I tried different kernels and find the following kernel (2 RBF + a white noise)works best.
from sklearn.gaussian_process import GaussianProcessRegressor
from sklearn.gaussian_process.kernels import RBF, WhiteKernel

k1 = sigma_1**2 * RBF(length_scale=length_scale_1) 
k2 = sigma_2**2 * RBF(length_scale=length_scale_2)  
k3 = WhiteKernel(noise_level=sigma_3**2)  # noise terms

kernel = k1 + k2 + k3

I used 10-fold cv to calculate the R^2 score and find the averaged training R^2 is always > 0.999, but the averaged validation R^2 is about 0.65.
Looks like that the models are overfitted.

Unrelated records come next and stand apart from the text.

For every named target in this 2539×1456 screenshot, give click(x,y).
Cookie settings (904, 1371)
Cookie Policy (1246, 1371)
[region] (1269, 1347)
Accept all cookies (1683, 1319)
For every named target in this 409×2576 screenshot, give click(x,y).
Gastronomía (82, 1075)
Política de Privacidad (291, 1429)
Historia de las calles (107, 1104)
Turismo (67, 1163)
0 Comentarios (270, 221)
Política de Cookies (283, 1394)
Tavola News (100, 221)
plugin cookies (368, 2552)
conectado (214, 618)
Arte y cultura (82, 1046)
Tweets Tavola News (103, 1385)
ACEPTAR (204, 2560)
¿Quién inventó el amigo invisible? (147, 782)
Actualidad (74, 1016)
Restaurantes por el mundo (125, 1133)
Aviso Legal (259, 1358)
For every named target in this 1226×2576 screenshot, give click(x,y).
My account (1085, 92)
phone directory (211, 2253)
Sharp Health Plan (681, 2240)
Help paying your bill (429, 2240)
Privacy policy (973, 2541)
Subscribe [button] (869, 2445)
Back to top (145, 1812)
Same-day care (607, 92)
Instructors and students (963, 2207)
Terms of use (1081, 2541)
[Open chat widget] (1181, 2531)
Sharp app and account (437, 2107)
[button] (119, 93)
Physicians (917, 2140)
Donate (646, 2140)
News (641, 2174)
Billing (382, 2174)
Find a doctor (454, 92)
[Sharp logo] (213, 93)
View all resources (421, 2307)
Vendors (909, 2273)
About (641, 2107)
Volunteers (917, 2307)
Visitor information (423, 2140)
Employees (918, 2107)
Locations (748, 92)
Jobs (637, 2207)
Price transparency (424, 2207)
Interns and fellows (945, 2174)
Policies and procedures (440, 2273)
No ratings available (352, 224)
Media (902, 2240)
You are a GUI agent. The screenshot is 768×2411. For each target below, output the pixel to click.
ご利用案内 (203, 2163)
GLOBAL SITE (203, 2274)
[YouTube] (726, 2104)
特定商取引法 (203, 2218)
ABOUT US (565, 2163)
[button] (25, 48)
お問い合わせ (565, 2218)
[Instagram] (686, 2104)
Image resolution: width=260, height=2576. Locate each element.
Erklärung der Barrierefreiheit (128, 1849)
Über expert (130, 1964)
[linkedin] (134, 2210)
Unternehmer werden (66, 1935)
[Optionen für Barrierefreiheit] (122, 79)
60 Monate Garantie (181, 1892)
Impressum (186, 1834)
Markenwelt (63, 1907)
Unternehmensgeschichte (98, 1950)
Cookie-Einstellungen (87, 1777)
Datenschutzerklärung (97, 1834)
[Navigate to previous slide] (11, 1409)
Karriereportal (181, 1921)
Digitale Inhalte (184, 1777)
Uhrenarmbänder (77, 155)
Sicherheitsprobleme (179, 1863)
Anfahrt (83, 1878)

I'm wondering what we could do to prevent overfit in Gaussian Process. 
In linear regression, we can add regularization, and in neural network we can add regularization and dropout. 
What about Gaussian Process?
 A: Gaussian processes are sensible to overfitting when your datasets are too small, especially when you have a weak prior knowledge of the covariance structure (because the optimal set of hyperparameters for the covariance kernel often makes no sense).
Also, gaussian processes usually perform very poorly in cross-validation when the samples are small (especially when they were drawn from a space-filling design of experiment).
To limit overfitting:


*

*set the lower bounds of the RBF kernels hyperparameters to a value as high as reasonably possible regarding your prior knowledge

*try increasing (progressively) the noise kernel, or use sklearn's alpha parameter in GaussianProcessRegressor (increase the value corresponding to some training points where the GPR seems to overfit the most).

A: Gaussian processes are very flexible models and prone to overfit. For 75 samples I'd suggest that you move to a simpler model where you can better interpret the output.
If you'd like to learn about different ways to apply regularization to GPs, I'd recommend taking a look at this presentation and this related question.